Including both U.S. and foreign restaurants,
McDonald's alone serves 47 million customers daily at its
30,000-plus restaurants, which employ 1.5 million people and earn a
total of $41 billion annually.
Reality affirms what the statisticians tell us. Every time you
install brakes or mufflers at
Midas Auto Service Experts or
Meineke Car Care Center; every time you dine at quick-service
restaurants such as
Pizza Hut and "casual" restaurants such as
Denny's and
Johnny Rockets; every time you buy or sell a house through
Century 21,
Coldwell Banker or
ERA (these three franchised real estate brokerage networks
alone, subsidiaries of Cendant Corp., account for a remarkable 25
percent of all residential purchases and sales in this country);
every time you have your taxes prepared at a retail storefront such
as H&R Block or
Jackson Hewitt Tax Service; every time you seek or list a job
at a personnel agency; every time you enroll your child at the
local branch of a nationwide tutoring service such as
Sylvan Learning Centers; and every time your office is cleaned
by an outside janitorial service, the odds are extraordinarily high
that you're doing business with a franchised establishment.

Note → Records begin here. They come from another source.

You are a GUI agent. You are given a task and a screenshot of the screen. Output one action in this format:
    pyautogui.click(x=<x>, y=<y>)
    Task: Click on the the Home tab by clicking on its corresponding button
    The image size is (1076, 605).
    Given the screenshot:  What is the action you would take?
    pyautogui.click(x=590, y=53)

It's funny, because prior to the late 1950s and the
'60s, franchising was virtually nonexistent. Before then,
mostly auto manufacturers, soft-drink bottlers and gas station
dealers used the franchise format on a regular basis as a prime
vehicle for marketing and distributing their goods. In those
decades, however, the giants entered the scene.
7-Eleven,
Baskin-Robbins,
Burger King,
Dunkin' Donuts,
Holiday Inn, H&R Block,
KFC, McDonald's-they all geared up and franchised during
this period.
But their true explosive growth came in the 25 years since
Entrepreneur published its first Franchise 500® issue.
That 1980 listing showed McDonald's had 1,576 company-owned and
4,173 franchised restaurants for a total of 5,749 restaurants. This
year's Franchise 500® reveals that McDonald's operated
8,065 company-owned restaurants. It franchised another 22,116, for
a total of more than 30,000 McDonald's restaurants-more than
tripling the network's size in 25 years. (You could have done
worse than to invest $10,000 in McDonald's stock in 1980-today,
it would be worth close to $200,000.)
And what about this year's top-ranked franchisor in
Entrepreneur's Franchise 500® listing,
Subway? In 1980, according to Entrepreneur's first
survey, the Subway network featured a grand total of 150
restaurants-16 company-owned, 134 franchised. Today? More than
15,000 U.S. restaurants, all but one franchised, for an astonishing
25-year growth rate close to 10,000 percent.
"Obviously, we've grown an awful lot," says
Subway's founder and chair, Fred DeLuca, who started the chain
when he was 17 years old because he needed money for college. With
a loan from a family friend, DeLuca opened a submarine sandwich
shop in Bridgeport, Connecticut, in 1965. "What's
benefited us is that, before getting into franchising, we were in
the business of running company stores for eight years and were
able to develop a really good system of controls and great systems
of operation. That system of controls-along with having a good
basic business concept-has helped our franchisees to advance
quickly. They themselves wind up expanding. Maybe 60 percent to 70
percent of our stores every year for the longest time have been
opened by existing franchisees who have expanded."